The amplitudes for the triangular mechanism are given by:

$$\begin{array}{cc}\hfill A_{\text{unfolding}}& =\frac{(k_4{\lambda }_1-{\gamma }_3+a(k_6{\lambda }_1-{\gamma }_2\left)\right)}{{\lambda }_1({\lambda }_1-{\lambda }_2)}\hfill \\ \hfill A_{\text{refolding}}& =\frac{(k_3{\lambda }_1-{\gamma }_1+(1-a\left)\right(k_2{\lambda }_1-{\gamma }_2\left)\right)}{{\lambda }_1({\lambda }_1-{\lambda }_2)}\hfill \end{array}$$

with

$$\begin{array}{cc}\hfill {\gamma }_1& =k_5{k}_3+k_5{k}_2+k_1{k}_3\hfill \\ \hfill {\gamma }_2& =k_6{k}_3+k_6{k}_2+k_4{k}_2\hfill \\ \hfill {\gamma }_3& =k_6{k}_1+k_4{k}_5+k_4{k}_1\hfill \\ \hfill a& =\frac{F_I-F_D+(m_I-m_D)\left[U\right]}{F_N-F_D+(m_N-m_D)\left[U\right]}\hfill \end{array}$$

where F_N, F_U, F_I, m_N, m_U, m_I are the fluorescence intensities and their change with urea of the native, and denatured states (which can be obtained from the equilibrium denaturation) and of the intermediate. For further details see Ref. 29 and 30.

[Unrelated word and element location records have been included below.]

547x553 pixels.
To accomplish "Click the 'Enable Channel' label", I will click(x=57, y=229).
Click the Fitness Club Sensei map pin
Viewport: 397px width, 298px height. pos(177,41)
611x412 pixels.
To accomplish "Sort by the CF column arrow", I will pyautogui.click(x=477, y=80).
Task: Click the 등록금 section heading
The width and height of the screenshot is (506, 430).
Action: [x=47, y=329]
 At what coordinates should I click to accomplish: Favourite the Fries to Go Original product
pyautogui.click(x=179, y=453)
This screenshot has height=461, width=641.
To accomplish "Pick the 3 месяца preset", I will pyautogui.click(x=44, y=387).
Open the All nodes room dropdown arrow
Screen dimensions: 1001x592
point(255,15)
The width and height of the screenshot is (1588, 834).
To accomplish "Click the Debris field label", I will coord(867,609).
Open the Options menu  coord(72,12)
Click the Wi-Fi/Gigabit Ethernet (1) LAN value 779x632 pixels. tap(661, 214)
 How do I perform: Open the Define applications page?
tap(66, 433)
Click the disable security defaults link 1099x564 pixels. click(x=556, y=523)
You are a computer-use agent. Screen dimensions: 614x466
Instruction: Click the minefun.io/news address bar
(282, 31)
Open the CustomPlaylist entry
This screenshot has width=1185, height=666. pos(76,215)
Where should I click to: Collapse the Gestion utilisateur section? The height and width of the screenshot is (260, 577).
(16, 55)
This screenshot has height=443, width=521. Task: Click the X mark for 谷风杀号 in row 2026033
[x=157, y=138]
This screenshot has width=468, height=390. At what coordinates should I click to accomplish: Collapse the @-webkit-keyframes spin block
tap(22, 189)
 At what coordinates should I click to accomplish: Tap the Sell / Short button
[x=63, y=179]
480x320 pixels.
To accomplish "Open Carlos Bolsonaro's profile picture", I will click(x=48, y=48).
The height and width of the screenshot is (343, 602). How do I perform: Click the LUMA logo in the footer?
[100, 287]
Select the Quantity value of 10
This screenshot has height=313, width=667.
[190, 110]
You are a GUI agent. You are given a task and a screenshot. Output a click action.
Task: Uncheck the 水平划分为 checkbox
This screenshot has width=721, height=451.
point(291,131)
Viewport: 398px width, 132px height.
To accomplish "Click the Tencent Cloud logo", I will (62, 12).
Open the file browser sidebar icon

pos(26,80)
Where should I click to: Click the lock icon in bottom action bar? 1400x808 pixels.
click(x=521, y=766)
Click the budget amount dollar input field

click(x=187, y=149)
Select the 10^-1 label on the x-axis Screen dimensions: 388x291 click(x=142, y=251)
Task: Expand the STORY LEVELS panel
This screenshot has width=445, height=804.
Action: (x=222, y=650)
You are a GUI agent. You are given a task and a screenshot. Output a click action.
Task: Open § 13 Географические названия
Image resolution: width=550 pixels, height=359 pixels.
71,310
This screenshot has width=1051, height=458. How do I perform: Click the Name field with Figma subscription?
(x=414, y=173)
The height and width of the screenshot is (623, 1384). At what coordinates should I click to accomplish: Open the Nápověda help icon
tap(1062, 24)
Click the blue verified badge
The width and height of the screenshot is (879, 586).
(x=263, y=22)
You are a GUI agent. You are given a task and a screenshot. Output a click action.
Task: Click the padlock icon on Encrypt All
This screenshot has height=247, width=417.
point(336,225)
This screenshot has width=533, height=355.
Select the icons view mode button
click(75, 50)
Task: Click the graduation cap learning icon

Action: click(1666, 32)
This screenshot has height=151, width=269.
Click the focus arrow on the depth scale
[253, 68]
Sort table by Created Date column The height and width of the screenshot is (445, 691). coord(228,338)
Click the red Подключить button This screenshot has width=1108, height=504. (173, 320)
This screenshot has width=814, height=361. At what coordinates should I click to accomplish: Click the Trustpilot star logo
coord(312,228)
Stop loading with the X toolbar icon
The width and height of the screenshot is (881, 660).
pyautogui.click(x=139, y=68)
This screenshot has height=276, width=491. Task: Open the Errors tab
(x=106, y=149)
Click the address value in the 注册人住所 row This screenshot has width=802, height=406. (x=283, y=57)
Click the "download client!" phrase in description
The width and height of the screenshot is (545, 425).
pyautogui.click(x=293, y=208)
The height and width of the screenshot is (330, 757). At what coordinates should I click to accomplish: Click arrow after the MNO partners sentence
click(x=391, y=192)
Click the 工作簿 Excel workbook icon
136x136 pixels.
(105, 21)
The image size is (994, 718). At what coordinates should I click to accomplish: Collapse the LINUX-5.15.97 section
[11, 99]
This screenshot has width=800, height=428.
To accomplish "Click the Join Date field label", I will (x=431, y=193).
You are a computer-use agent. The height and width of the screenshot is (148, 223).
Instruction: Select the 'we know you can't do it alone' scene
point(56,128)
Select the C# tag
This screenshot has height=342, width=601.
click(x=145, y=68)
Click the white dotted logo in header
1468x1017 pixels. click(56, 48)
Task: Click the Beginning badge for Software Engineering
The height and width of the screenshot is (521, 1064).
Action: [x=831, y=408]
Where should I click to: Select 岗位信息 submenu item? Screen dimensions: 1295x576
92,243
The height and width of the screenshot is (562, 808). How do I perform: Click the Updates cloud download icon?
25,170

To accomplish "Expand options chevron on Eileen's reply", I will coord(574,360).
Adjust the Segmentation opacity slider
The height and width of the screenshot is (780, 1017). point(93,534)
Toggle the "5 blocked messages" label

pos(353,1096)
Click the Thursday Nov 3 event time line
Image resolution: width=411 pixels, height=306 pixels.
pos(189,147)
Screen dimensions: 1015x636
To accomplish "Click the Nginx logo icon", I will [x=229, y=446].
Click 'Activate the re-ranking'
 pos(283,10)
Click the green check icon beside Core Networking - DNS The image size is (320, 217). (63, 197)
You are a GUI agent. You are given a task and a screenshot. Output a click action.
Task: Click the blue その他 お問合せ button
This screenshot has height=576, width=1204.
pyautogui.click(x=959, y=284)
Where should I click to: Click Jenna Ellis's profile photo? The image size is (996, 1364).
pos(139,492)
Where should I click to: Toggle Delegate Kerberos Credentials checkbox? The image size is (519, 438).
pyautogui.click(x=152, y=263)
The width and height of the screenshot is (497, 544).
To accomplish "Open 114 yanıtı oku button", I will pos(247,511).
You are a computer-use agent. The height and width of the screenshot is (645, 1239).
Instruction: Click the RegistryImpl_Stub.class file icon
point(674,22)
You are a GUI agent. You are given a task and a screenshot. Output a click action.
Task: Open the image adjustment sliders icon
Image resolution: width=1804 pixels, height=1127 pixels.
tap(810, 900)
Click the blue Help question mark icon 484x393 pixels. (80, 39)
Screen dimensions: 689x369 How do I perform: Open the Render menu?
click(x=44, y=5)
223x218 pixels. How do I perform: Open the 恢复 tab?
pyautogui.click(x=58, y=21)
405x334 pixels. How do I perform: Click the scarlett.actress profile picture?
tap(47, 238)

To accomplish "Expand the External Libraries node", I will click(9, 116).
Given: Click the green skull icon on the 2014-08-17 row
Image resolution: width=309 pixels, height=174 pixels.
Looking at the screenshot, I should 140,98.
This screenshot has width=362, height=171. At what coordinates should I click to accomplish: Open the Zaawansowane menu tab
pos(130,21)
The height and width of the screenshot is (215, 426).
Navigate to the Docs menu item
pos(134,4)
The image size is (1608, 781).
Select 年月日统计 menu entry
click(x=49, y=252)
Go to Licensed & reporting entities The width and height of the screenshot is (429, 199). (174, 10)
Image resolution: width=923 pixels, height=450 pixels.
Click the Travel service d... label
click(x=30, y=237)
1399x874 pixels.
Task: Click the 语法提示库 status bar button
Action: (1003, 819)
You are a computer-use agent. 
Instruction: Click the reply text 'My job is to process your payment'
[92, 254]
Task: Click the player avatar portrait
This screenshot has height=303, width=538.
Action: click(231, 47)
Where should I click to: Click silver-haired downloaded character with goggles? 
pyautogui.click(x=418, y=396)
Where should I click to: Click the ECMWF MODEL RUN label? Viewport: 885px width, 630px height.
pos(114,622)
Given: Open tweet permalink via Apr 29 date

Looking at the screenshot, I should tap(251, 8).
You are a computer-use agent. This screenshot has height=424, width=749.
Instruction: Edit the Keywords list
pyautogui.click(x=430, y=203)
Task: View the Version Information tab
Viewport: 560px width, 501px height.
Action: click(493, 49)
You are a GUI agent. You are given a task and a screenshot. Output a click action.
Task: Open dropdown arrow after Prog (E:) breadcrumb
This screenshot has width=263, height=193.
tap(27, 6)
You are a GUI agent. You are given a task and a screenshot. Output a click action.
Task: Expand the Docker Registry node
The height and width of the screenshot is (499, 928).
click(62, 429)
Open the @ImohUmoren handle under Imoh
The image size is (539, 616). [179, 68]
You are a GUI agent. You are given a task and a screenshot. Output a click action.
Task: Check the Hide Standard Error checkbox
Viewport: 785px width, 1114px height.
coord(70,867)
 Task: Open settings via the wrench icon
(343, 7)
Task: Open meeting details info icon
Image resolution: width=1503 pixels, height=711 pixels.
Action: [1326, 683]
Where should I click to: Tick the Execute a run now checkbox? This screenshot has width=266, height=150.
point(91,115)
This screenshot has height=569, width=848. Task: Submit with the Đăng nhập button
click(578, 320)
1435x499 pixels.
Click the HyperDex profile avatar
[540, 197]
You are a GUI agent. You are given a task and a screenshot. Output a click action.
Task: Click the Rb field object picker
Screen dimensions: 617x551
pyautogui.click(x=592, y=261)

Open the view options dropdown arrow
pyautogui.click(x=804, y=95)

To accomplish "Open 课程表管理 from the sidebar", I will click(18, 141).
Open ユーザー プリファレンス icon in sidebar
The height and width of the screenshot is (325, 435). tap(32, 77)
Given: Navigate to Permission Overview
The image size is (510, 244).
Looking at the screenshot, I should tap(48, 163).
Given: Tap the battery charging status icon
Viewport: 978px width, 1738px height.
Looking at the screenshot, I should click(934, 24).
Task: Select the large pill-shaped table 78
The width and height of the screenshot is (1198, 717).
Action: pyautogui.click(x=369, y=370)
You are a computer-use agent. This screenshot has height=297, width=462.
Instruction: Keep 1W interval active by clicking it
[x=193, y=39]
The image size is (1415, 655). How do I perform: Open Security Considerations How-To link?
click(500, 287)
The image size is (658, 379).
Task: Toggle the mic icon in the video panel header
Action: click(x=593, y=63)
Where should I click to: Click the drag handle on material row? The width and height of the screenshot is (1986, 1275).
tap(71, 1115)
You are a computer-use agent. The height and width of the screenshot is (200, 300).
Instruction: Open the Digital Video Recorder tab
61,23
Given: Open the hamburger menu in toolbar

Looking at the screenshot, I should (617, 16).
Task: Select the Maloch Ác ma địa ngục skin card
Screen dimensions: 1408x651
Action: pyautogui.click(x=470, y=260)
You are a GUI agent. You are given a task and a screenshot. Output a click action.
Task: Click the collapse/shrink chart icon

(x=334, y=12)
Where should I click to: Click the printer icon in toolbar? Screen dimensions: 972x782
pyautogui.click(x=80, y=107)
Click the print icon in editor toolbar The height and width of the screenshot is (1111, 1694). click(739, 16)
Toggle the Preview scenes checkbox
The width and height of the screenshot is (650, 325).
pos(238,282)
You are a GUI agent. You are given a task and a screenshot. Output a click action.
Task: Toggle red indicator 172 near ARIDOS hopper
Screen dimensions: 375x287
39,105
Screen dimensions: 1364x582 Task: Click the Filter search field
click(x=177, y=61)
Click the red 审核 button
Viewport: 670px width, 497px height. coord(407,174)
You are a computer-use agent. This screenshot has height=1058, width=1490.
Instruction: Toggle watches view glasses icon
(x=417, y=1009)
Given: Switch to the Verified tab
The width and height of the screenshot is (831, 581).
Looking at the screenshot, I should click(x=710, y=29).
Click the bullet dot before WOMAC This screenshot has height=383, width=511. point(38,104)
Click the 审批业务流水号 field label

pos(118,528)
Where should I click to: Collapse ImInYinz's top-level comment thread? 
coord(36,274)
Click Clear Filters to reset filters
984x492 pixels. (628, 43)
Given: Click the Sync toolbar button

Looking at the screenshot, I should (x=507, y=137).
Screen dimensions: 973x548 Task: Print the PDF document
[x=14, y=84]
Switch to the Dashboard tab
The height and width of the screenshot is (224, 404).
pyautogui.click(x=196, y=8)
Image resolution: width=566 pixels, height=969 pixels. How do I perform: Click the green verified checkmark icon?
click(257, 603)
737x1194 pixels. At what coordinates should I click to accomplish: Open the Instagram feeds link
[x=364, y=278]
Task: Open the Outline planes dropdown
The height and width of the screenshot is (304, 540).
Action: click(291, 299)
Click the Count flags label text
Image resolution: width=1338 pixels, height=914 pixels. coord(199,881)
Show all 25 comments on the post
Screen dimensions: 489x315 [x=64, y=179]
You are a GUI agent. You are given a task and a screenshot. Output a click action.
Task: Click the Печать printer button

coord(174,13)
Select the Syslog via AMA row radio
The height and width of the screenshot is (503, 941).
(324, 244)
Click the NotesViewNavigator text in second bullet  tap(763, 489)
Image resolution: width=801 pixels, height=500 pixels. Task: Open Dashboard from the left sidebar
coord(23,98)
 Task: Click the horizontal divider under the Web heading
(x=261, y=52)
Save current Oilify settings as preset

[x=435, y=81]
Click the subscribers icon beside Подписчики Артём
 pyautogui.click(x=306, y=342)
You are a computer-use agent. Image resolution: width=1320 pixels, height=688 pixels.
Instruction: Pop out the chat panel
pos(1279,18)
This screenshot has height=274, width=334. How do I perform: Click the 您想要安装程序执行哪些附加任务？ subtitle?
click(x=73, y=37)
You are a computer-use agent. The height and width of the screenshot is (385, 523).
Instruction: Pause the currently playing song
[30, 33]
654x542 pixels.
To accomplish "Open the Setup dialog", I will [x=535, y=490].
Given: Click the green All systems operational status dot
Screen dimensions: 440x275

We moreover added Hammond behaviour in the eventual fits of the major phase, i.e. the dependence of the rates on urea was changed to:

$$\ln k_{\mathrm{u}}\left[U\right]=\ln k_{\mathrm{u}}^{{\mathrm{H}}_2\mathrm{O}}+m_{\mathrm{u}}\left[U\right]+m^{\ast }{\left[U\right]}^2$$

We found this was necessary as a 3-state model without Hammond behaviour is not capable of fitting both phases and still produce the correct curvature for the major phase. The resulting system, a 3-state reaction with Hammond behaviour, is rather complex, but was the simplest mechanism consistent with the observed data.